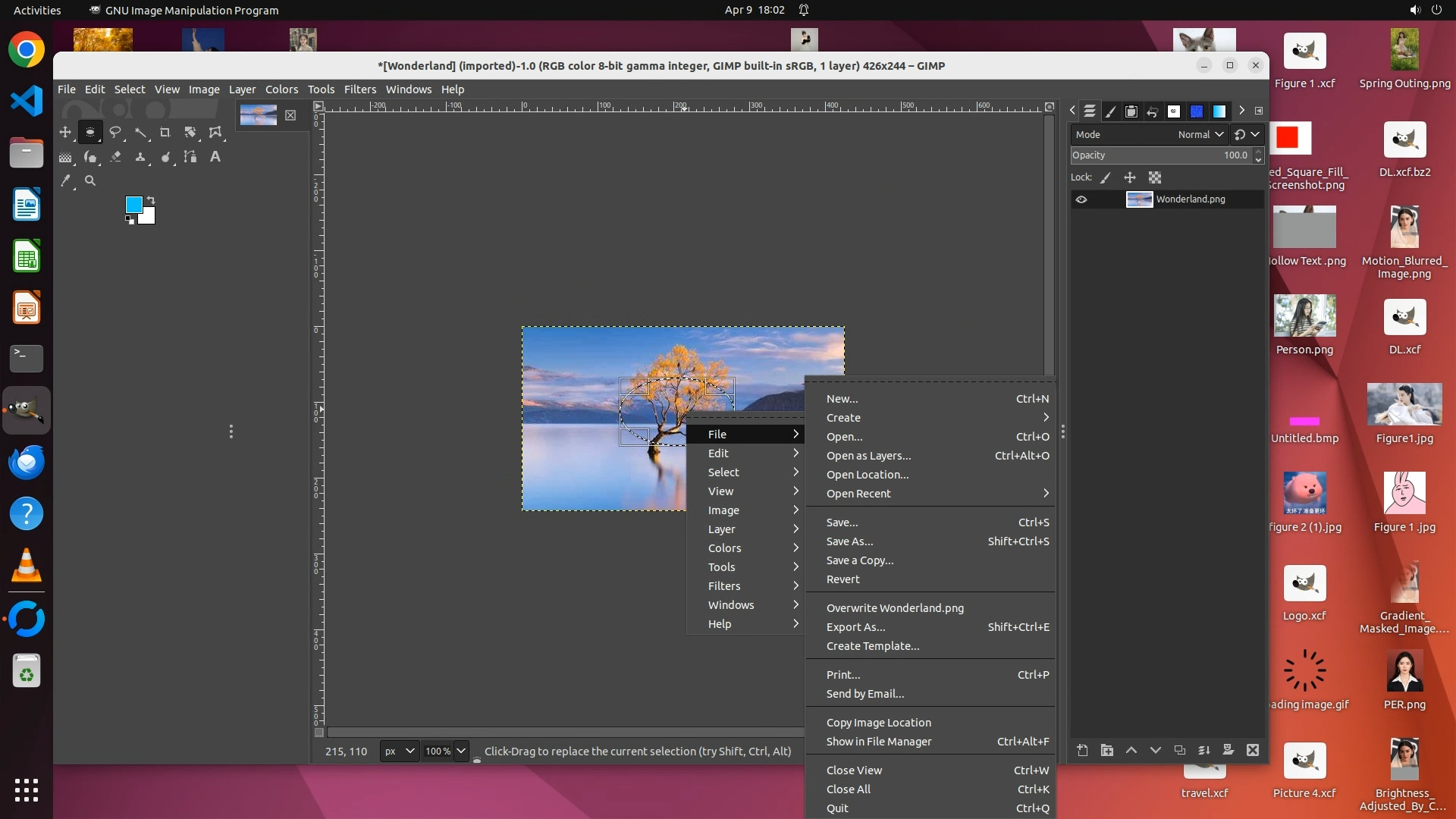Image resolution: width=1456 pixels, height=819 pixels.
Task: Pick the Color Picker eyedropper tool
Action: coord(66,181)
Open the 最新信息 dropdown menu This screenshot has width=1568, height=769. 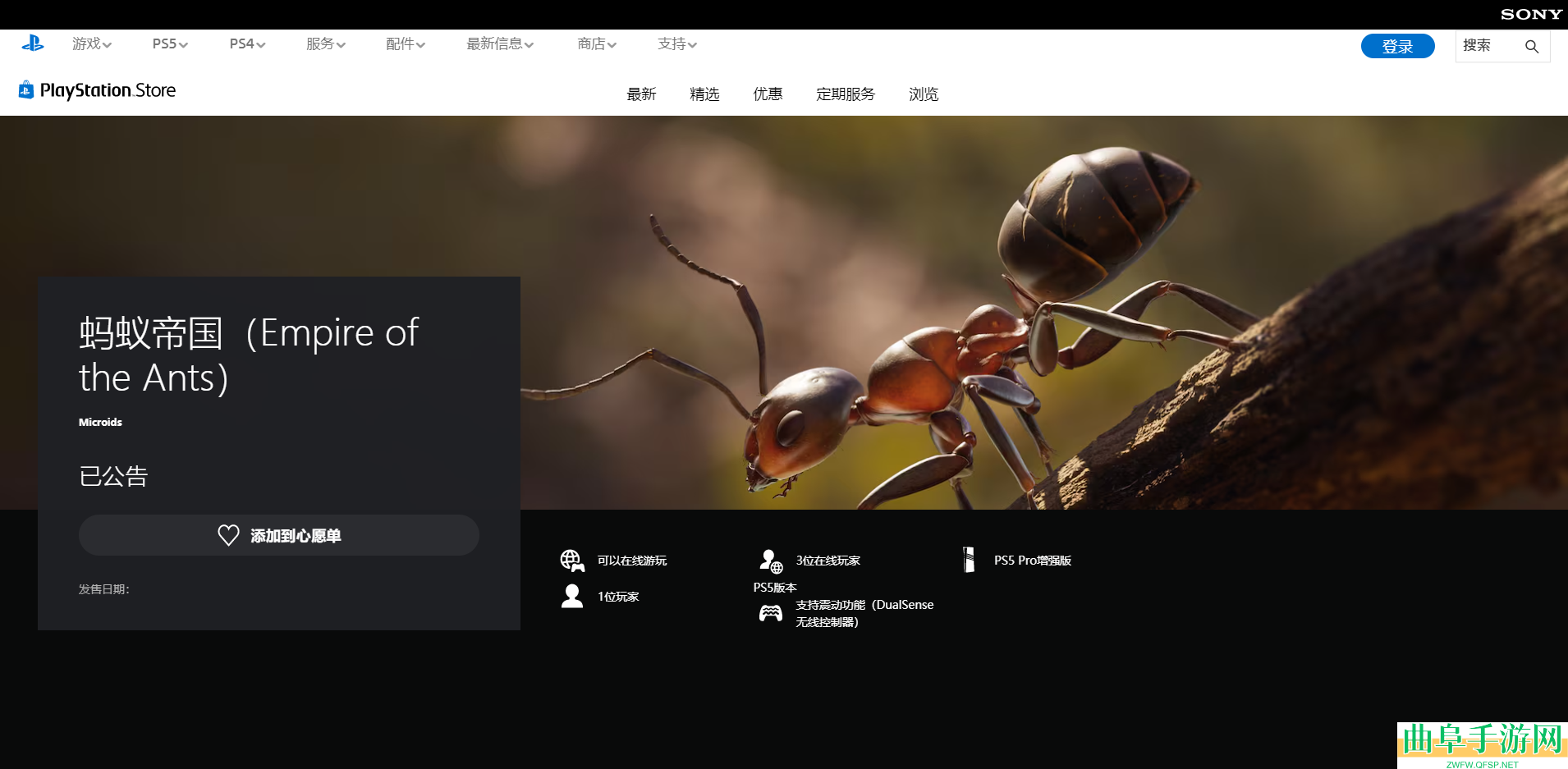(500, 44)
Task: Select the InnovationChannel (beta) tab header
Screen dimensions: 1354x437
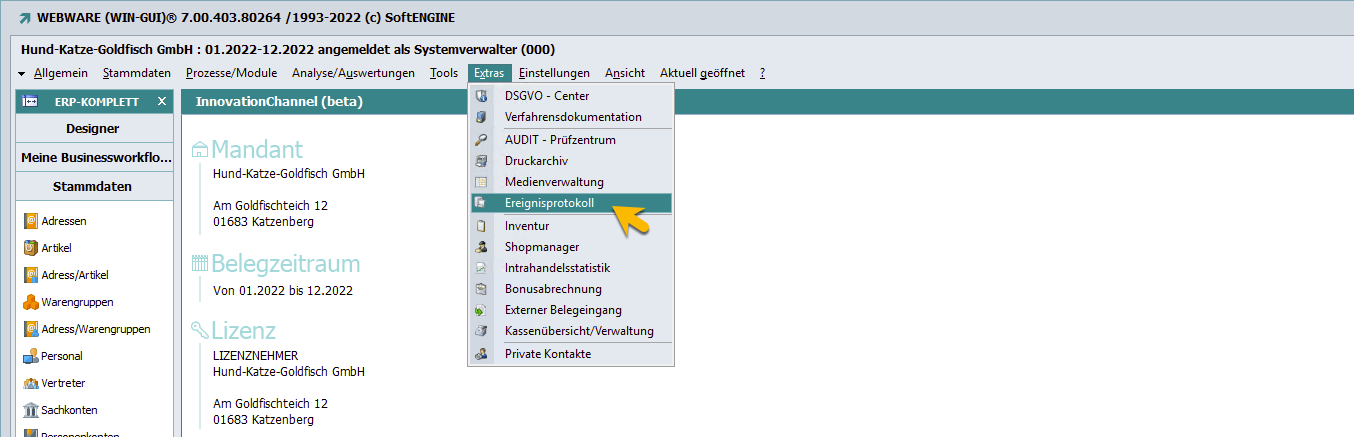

▶ [What needs to be done] Gather every line above that contains the string "Task" and copy each one in full.

▶ [Solved exercise]
Task: Pick the Color Picker eyedropper tool
Task: Select the InnovationChannel (beta) tab header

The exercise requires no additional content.